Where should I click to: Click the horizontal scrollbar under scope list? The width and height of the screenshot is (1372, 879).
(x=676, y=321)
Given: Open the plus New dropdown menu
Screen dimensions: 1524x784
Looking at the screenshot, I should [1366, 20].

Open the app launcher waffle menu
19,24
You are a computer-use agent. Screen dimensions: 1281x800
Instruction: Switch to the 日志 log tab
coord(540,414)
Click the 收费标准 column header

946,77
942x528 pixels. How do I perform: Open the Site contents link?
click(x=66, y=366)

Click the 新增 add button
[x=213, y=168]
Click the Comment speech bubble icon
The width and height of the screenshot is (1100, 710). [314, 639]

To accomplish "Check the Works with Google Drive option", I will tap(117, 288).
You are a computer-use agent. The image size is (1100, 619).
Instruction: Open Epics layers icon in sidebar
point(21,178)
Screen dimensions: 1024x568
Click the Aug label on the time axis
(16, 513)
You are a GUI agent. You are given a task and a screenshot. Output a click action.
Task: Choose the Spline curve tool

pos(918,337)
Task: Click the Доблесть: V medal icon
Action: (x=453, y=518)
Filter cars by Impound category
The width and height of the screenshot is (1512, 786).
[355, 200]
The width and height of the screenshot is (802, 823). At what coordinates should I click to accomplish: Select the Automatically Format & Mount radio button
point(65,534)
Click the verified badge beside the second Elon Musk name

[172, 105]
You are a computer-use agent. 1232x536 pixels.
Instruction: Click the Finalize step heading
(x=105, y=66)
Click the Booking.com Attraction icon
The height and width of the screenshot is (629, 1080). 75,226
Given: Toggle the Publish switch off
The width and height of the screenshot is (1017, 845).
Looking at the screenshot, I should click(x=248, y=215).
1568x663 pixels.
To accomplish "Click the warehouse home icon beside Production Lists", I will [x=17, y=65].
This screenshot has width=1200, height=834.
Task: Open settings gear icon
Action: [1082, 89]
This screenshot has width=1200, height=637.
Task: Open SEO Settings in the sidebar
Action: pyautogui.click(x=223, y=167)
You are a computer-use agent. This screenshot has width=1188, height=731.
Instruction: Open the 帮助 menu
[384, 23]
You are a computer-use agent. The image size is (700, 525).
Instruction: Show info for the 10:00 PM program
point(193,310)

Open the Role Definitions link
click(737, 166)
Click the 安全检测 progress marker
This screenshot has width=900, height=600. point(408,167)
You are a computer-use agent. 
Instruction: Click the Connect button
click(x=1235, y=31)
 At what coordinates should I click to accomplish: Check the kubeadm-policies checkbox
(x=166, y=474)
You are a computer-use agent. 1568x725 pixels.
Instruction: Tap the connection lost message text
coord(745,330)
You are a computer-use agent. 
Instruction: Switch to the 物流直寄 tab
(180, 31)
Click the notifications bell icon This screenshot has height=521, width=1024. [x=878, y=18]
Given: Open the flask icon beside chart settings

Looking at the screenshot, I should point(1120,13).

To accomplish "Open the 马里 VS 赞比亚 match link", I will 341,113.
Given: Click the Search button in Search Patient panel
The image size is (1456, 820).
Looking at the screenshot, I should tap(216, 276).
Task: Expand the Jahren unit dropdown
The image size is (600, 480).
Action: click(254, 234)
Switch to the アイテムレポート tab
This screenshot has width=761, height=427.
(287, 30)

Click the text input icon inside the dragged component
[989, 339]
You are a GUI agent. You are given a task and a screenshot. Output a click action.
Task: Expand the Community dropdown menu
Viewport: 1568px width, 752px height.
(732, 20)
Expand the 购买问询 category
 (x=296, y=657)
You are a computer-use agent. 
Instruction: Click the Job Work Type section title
————————
What to do. Swap every "Instruction" in the records above for "Directive", then give the records again with nothing else changed.

Exercise answer.
Where should I click to: Click the horizontal scrollbar under scope list? The width and height of the screenshot is (1372, 879).
(x=676, y=321)
Given: Open the plus New dropdown menu
Screen dimensions: 1524x784
Looking at the screenshot, I should [1366, 20].

Open the app launcher waffle menu
19,24
You are a computer-use agent. Screen dimensions: 1281x800
Directive: Switch to the 日志 log tab
coord(540,414)
Click the 收费标准 column header

946,77
942x528 pixels. How do I perform: Open the Site contents link?
click(x=66, y=366)

Click the 新增 add button
[x=213, y=168]
Click the Comment speech bubble icon
The width and height of the screenshot is (1100, 710). [314, 639]

To accomplish "Check the Works with Google Drive option", I will tap(117, 288).
You are a computer-use agent. The image size is (1100, 619).
Directive: Open Epics layers icon in sidebar
point(21,178)
Screen dimensions: 1024x568
Click the Aug label on the time axis
(16, 513)
You are a GUI agent. You are given a task and a screenshot. Output a click action.
Task: Choose the Spline curve tool

pos(918,337)
Task: Click the Доблесть: V medal icon
Action: (x=453, y=518)
Filter cars by Impound category
The width and height of the screenshot is (1512, 786).
[355, 200]
The width and height of the screenshot is (802, 823). At what coordinates should I click to accomplish: Select the Automatically Format & Mount radio button
point(65,534)
Click the verified badge beside the second Elon Musk name

[172, 105]
You are a computer-use agent. 1232x536 pixels.
Directive: Click the Finalize step heading
(x=105, y=66)
Click the Booking.com Attraction icon
The height and width of the screenshot is (629, 1080). 75,226
Given: Toggle the Publish switch off
The width and height of the screenshot is (1017, 845).
Looking at the screenshot, I should click(x=248, y=215).
1568x663 pixels.
To accomplish "Click the warehouse home icon beside Production Lists", I will [x=17, y=65].
This screenshot has width=1200, height=834.
Task: Open settings gear icon
Action: [1082, 89]
This screenshot has width=1200, height=637.
Task: Open SEO Settings in the sidebar
Action: pyautogui.click(x=223, y=167)
You are a computer-use agent. This screenshot has width=1188, height=731.
Directive: Open the 帮助 menu
[384, 23]
You are a computer-use agent. The image size is (700, 525).
Directive: Show info for the 10:00 PM program
point(193,310)

Open the Role Definitions link
click(737, 166)
Click the 安全检测 progress marker
This screenshot has width=900, height=600. point(408,167)
You are a computer-use agent. 
Directive: Click the Connect button
click(x=1235, y=31)
 At what coordinates should I click to accomplish: Check the kubeadm-policies checkbox
(x=166, y=474)
You are a computer-use agent. 1568x725 pixels.
Directive: Tap the connection lost message text
coord(745,330)
You are a computer-use agent. 
Directive: Switch to the 物流直寄 tab
(180, 31)
Click the notifications bell icon This screenshot has height=521, width=1024. [x=878, y=18]
Given: Open the flask icon beside chart settings

Looking at the screenshot, I should point(1120,13).

To accomplish "Open the 马里 VS 赞比亚 match link", I will 341,113.
Given: Click the Search button in Search Patient panel
The image size is (1456, 820).
Looking at the screenshot, I should tap(216, 276).
Task: Expand the Jahren unit dropdown
The image size is (600, 480).
Action: click(254, 234)
Switch to the アイテムレポート tab
This screenshot has width=761, height=427.
(287, 30)

Click the text input icon inside the dragged component
[989, 339]
You are a GUI agent. You are given a task and a screenshot. Output a click action.
Task: Expand the Community dropdown menu
Viewport: 1568px width, 752px height.
(732, 20)
Expand the 购买问询 category
 (x=296, y=657)
You are a computer-use agent. 
Directive: Click the Job Work Type section title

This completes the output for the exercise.